▸ **TASK OBJECTIVE**:
From the forum thread below, list every username written with an @ sign in front of it.

▸ **SOURCE TEXT**:

_ _ _ _ _

Open bhops opened 4 years ago
@daenney will EKS terraform module be also updated to fix this? https://registry.terraform.io/modules/terraform-aws-modules/eks/aws/latest
@morsik No idea, I don't use that module and am not one of the maintainers. I'd suggest raising that on their issue tracker: https://github.com/terraform-aws-modules/terraform-aws-eks/issues.
Passing the managed node tags to launch templates "Instance tags" will automatically apply to both EC2 and its volumes. If there are some challenges to do that, creating a separate "Custom Tags" section in the EKS managed node configuration page will also be helpful.
Can you please help identify where the "Custom Tags" section exists?
You haven't mentioned what tool you're using, if any, but at the EC2 API level, that was probably referring to TagSpecifications
in the RequestLaunchTemplateData
object used with the CreateLaunchTemplate
and CreateLaunchTemplateVersion
APIs.
That's what's used for terraform-provider-aws's launch template implementation, and eksctl's managed and unmanaged node group implementations.
The issue with aws_autoscaling_group_tag
is, in order to be able to loop over the ASGs they have to exist. So one can't write modules to create node groups and tag the auto scaling groups in one go. It will always require a --target apply
due to a Terraform limitation.
The only viable approach is to:
I understand from the thread that option 2 is preferred. But I can't find any PR or issue regarding this in the CA. Is AWS working on this?
@pst I've asked a similar question in https://github.com/aws/containers-roadmap/issues/724.
Why is this issue controversial? Many company need tag on ASG for cost and compliance reason.
Same here. ASG tagging is mandatory in my company for cost and compliance.
I find it useful to use the launchtemplate configuration for the terraform eks module. This way I'm able to tag the underlying instances. Tagging the instances in my case is more valuable that tagging the ASG it self.
See TF example here.
@newb1e
I'll say it again: I don't want to monitor EC2, I want to monitor the AutoscalingGroup itself. https://github.com/aws/containers-roadmap/issues/608#issuecomment-862017125
Is this even still being looked at and worked on? For us ASG tagging is a compliance issue. I know there are workarounds using lambda and such, however our enterprise has a ton of accounts and having this be the default behavior of nodegroups would make our lives so much simpler. Doesn't seem like a big ask.
It's almost two years for just setting a simple tag... which turns out to be critical for compliance, security, scaling node groups...
I don't think it's even been "worked on", it's still in the 'Researching' stage, and probably lost a lot of momentum when it was thought that the value was only for cluster-autoscaler, or for tags on ASGs only to propagate to nodes, both of which are being addressed elsewhere. Or at least that's my impression from https://github.com/aws/containers-roadmap/issues/608#issuecomment-675101463.
Disappointingly, since @mikestef9 asked in that comment a year ago for more ASG-tagging use-cases, we haven't heard any follow-up (or even acknowledgement) on the various use-cases that have been shared here.

_ _ _ _ _

▸ **INFORMATION**:
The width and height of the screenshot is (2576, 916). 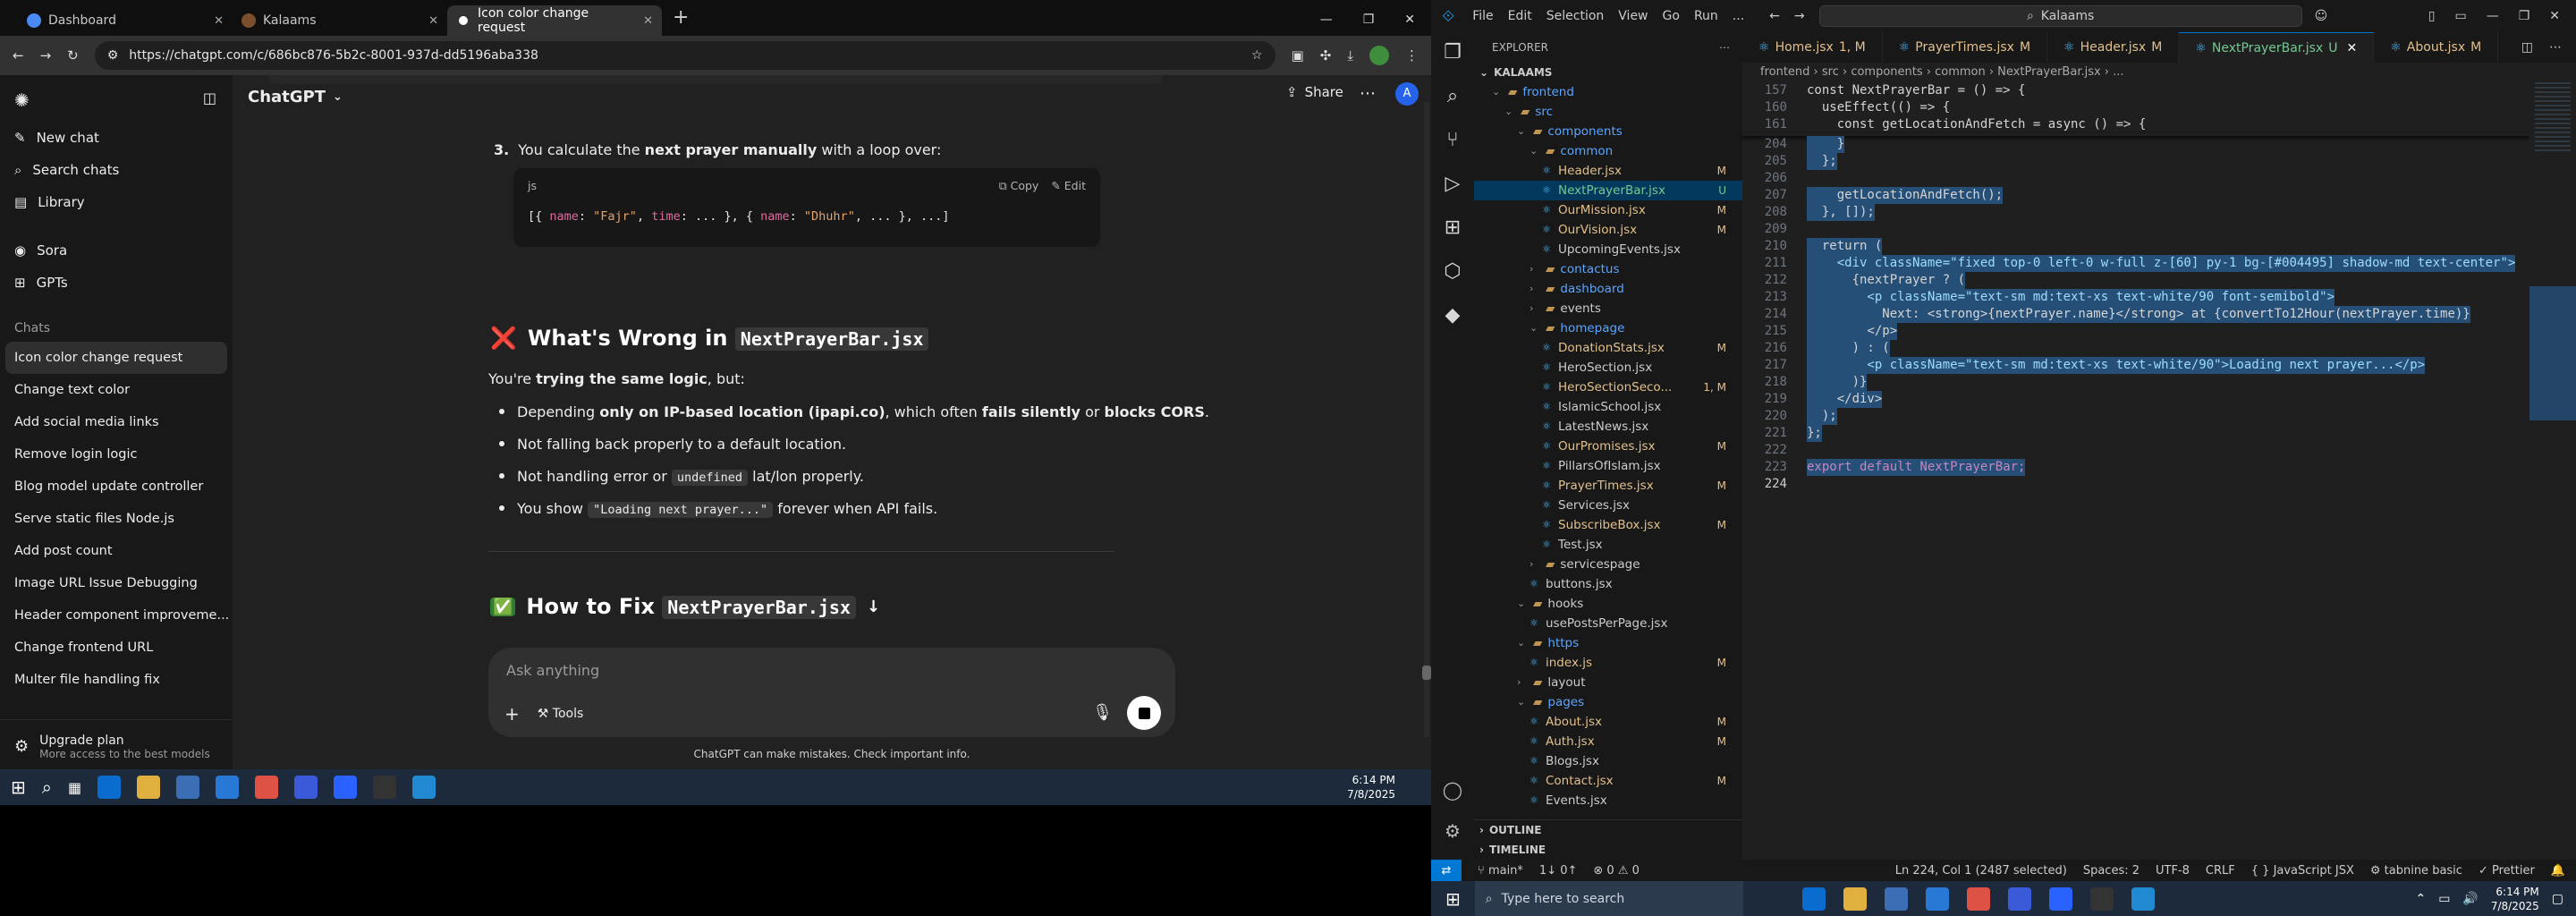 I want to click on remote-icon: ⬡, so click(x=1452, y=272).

_ _ _ _ _

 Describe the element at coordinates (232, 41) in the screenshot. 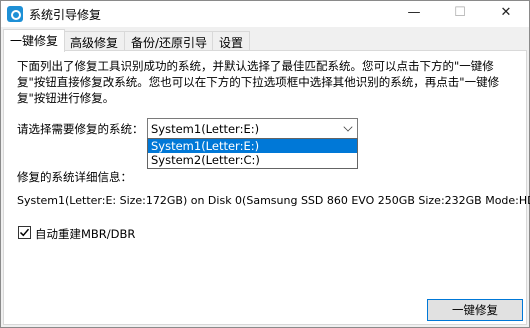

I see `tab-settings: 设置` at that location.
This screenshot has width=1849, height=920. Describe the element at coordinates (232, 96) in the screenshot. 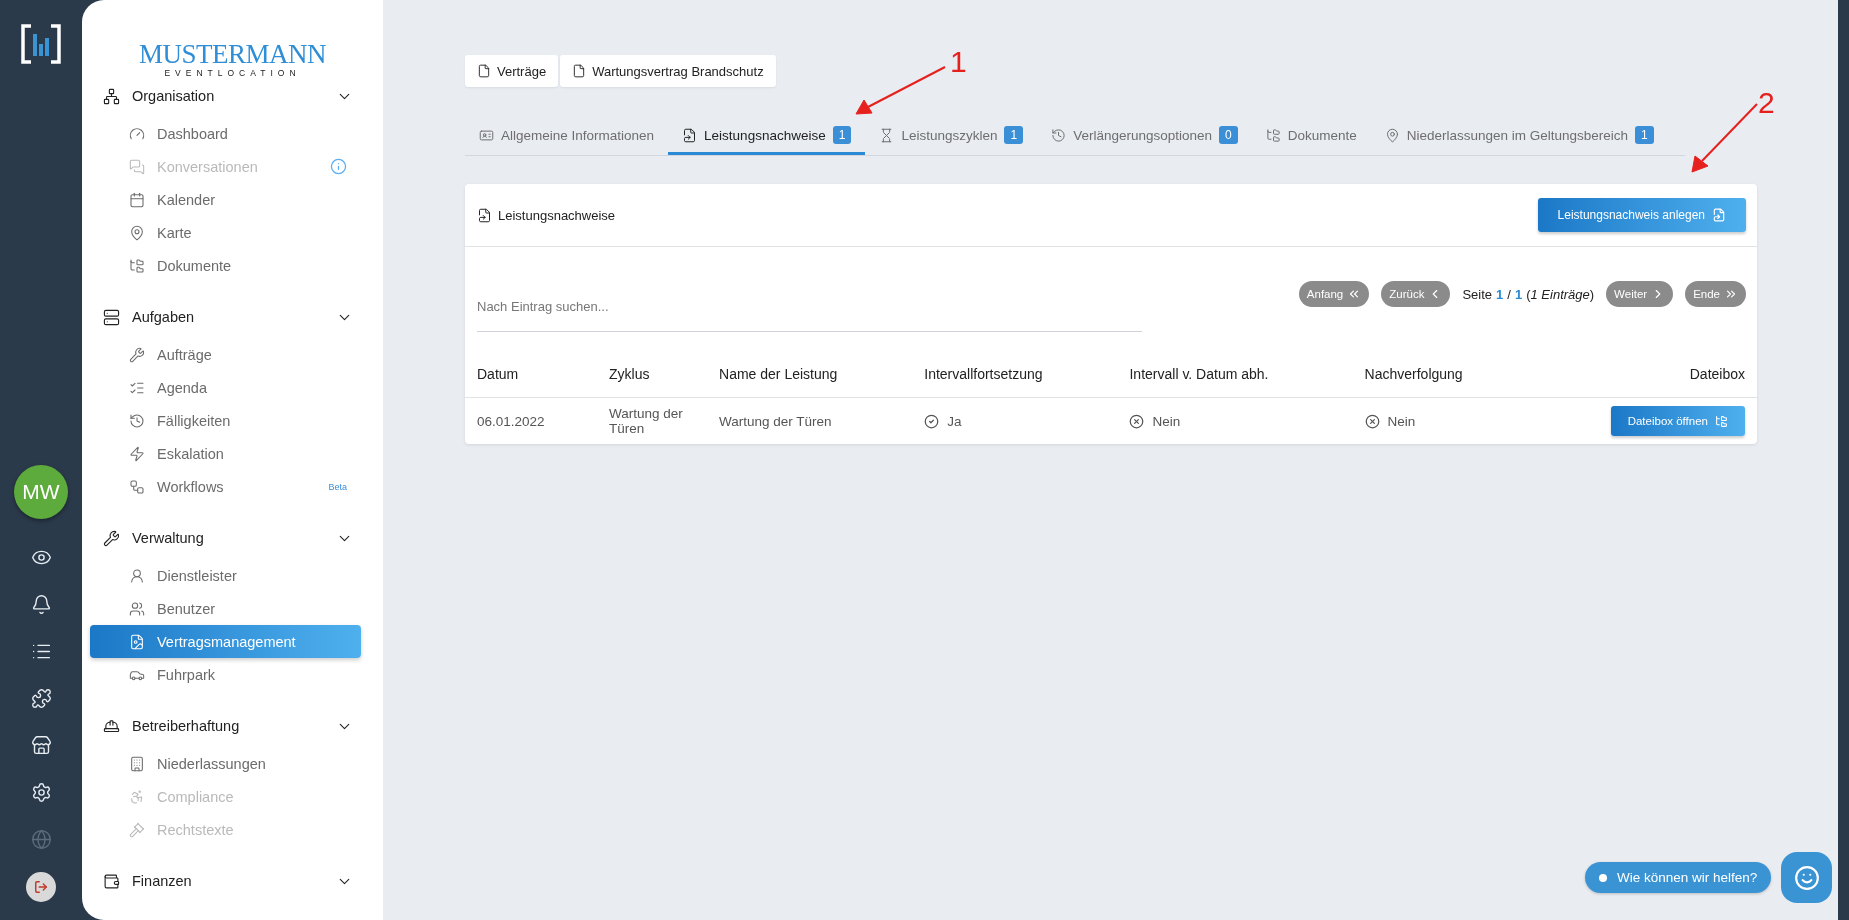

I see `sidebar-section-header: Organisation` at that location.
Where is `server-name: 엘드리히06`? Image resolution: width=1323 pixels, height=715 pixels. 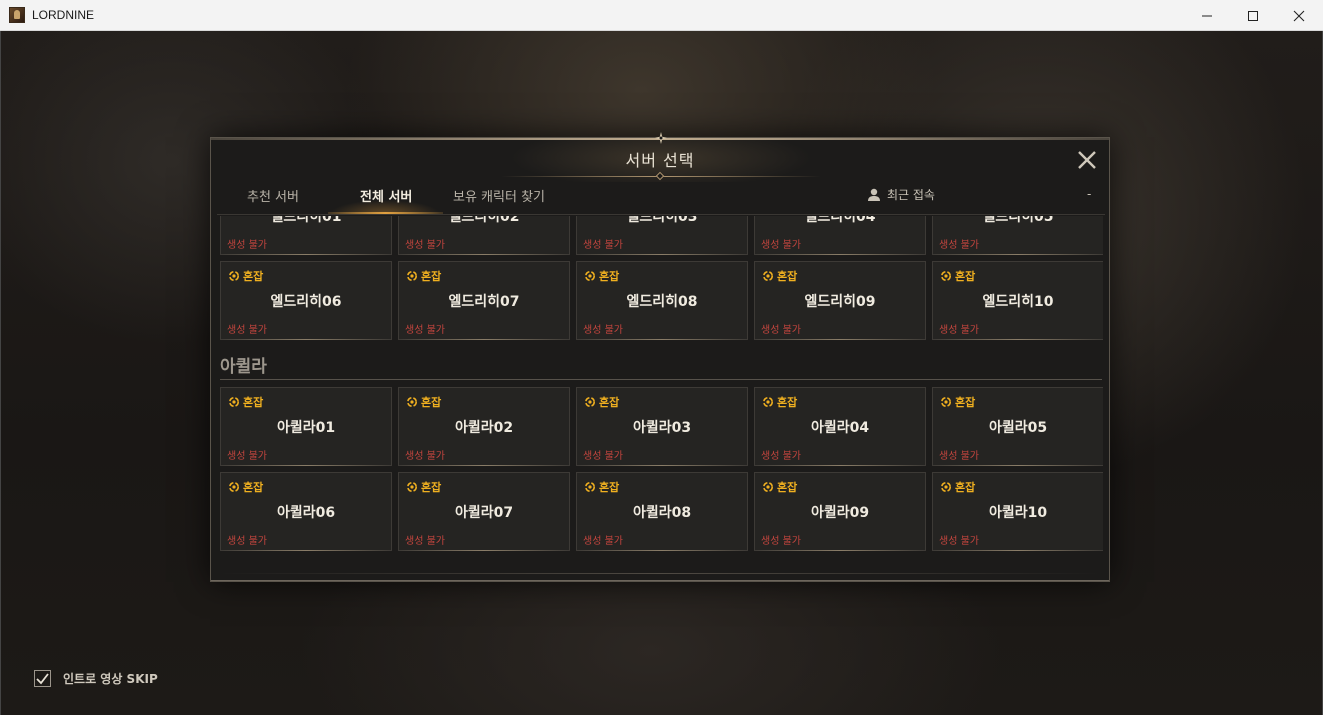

_ _ _ _ _

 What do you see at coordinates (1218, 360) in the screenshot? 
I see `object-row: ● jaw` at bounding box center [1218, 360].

_ _ _ _ _

▸ **WRITTEN RESPONSE**:
@daenney, @morsik, @pst, @newb1e, @mikestef9